* [BLOCCO DI TESTO]
====================

VENEZIA È una Biennale che non espone. Propone domande e fa sfilare esperimenti e soluzioni possibili. È la Biennale architettura firmata da Alejandro Aravena, la quindicesima della serie. Durerà sei mesi, dalla fine di maggio alla fine di novembre e non sarà una rassegna di soluzioni formali prodotte da architetti e destinate ad architetti. «Dalla corte degli architetti al pubblico», sintetizza Paolo Baratta, presidente della Biennale. Cambia lo statuto. Da una disciplina che ambisce a realizzare oggetti singoli, stupefacenti e spiazzanti, a un’altra che si misura con una quindicina di espressioni chiave. Fra le altre: disuguaglianze, periferie, disastri naturali, emergenza abitativa, migrazioni, trasporto pubblico, spreco... Sono le questioni che da una quindicina d’anni impegnano Aravena. Cileno, quarantanove anni, camicia bianca fuori dai pantaloni, capigliatura arruffata ma con cura, Aravena viene da un mondo in cui «si lavora con scarsità di mezzi e non si può fare quel che si vuole, ma bisogna sempre spiegare perché lo si fa». E aggiunge: «È un importante filtro contro l’arbitrarietà». Ma vivere e lavorare in città che si espandono slums dopo slums, deve aiutare a cercare soluzioni, progetti, dispositivi fisici che attenuino la sofferenza. E ad essi Aravena dedica gli sforzi che lo hanno portato, nel gennaio scorso, a vincere il premio Pritzker, il nobel dell’architettura, completando con il proprio nome una galleria di luccicanti archistar. Anche qui un cambio di statuto.
Reporting from the front – questo il titolo della prossima Biennale – chiama a raccolta una novantina di espositori, un terzo dei quali sotto i quarant’anni. Mostreranno come hanno interpretato le espressioni chiave indicate da Aravena. Non ci sono immagini che anticipino i progetti. Salvo una, introduttiva: una foto scattata da Bruce Chatwin che ritrae un’archeologa tedesca, Maria Reiche, sopra una scala d’alluminio che osserva i tracciati di pietre del deserto peruviano di Nazca raffiguranti uccelli, giaguari, alberi e fiori. Spiega Aravena: «Nessuno di noi stando a terra vede altro che pietre, ma da lassù le figure appaiono evidenti: ecco cosa chiediamo a chi espone alla Biennale, chiediamo di fornire proposte, interpretazioni che non riusciamo a percepire ». Saranno presenti molti giovani (fra i quali anche il gruppo inglese Assemble e l’indiana Anupama Kundoo) e anche i più smaglianti Peter Zumthor, David Chipperfield, Herzog & de Meuron, Kazuyo Sejima, Kengo Kuma, Norman Foster, Rem Koolhaas, Richard Rogers, Eduardo Souto de Moura, Tadao Ando e poi Renzo Piano con il gruppo G124, i giovani professionisti che Piano finanzia con lo stipendio di senatore a vita.
Una concessione allo star system?

====================

* [DATI DELL'ESERCIZIO]
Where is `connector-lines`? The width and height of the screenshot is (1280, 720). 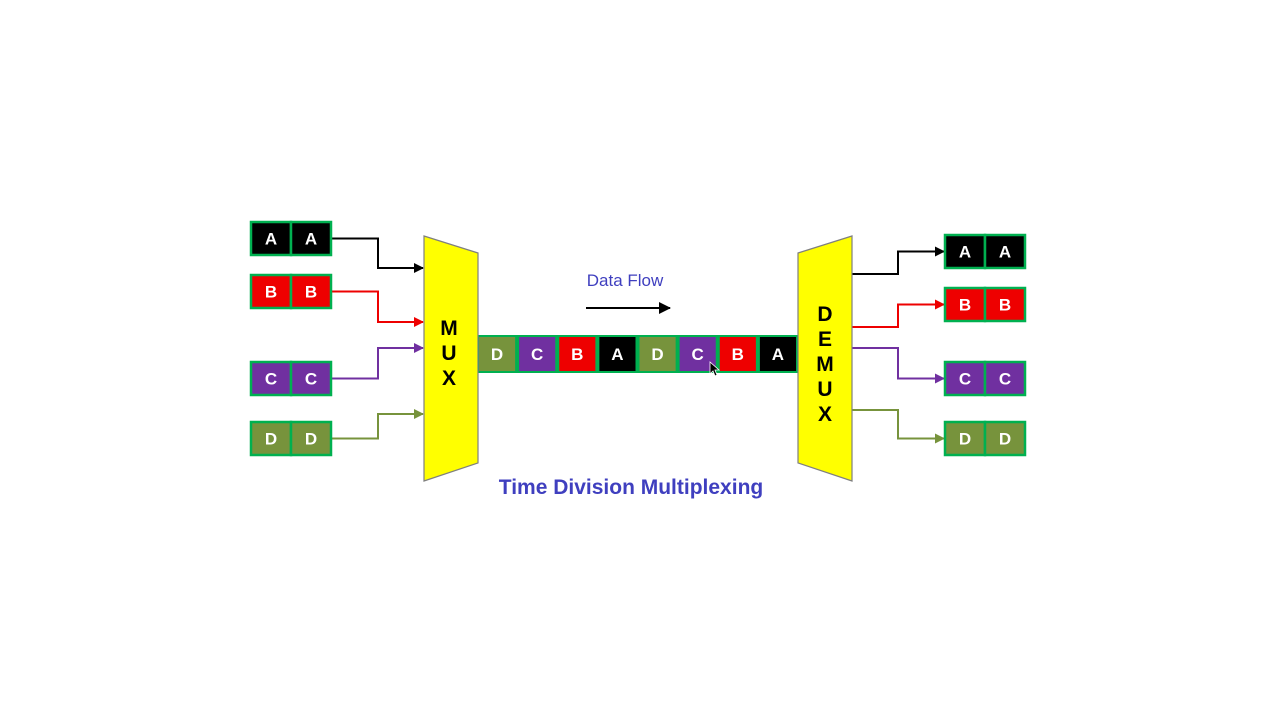 connector-lines is located at coordinates (638, 340).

====================

* [PARTI DELL'ESERCIZIO]
(1) Qual è il titolo della quindicesima Biennale architettura di Venezia, secondo il testo che la presenta?
(2) Prosegui il testo sulla Biennale architettura di Venezia, ripartendo subito dopo la domanda finale «Una concessione allo star system?».

* [RISPOSTE PER CONSEGNA]
(1) Reporting from the front.

(2)
«No – replica Aravena – non tutto delle cose che questi progettisti realizzano c’interessa, ma perché non mettere a disposizione la loro creatività quando si confronta con i temi che abbiamo scelto?». E il pensiero corre a Piano e al lavoro nelle periferie di alcune città italiane.
Le periferie sono il suo humus culturale. Le periferie di una città e anche la periferia latinoamericana.
«Vivere ai margini rispetto ai grandi flussi consente di non avere un padre da uccidere, un’ombra che sovrasta ogni passo. Però incombe il rischio di accettare tutto quel che arriva da fuori senza dare valore a ciò che è più prossimo. Il luogo di margine impone di essere molto informati su quel che accade al centro del mondo e contemporaneamente di capire le pratiche virtuose che lì e non altrove si attuano. La periferia non è il luogo dove il mondo finisce, diceva Iosif Brodskij».
L’altra costrizione da cui proviene la sua architettura è la dittatura di Augusto Pinochet.
«L’ho vissuta da studente universitario, quando si forma il carattere e si è ribelli per natura. Noi dovevamo essere doppiamente ribelli».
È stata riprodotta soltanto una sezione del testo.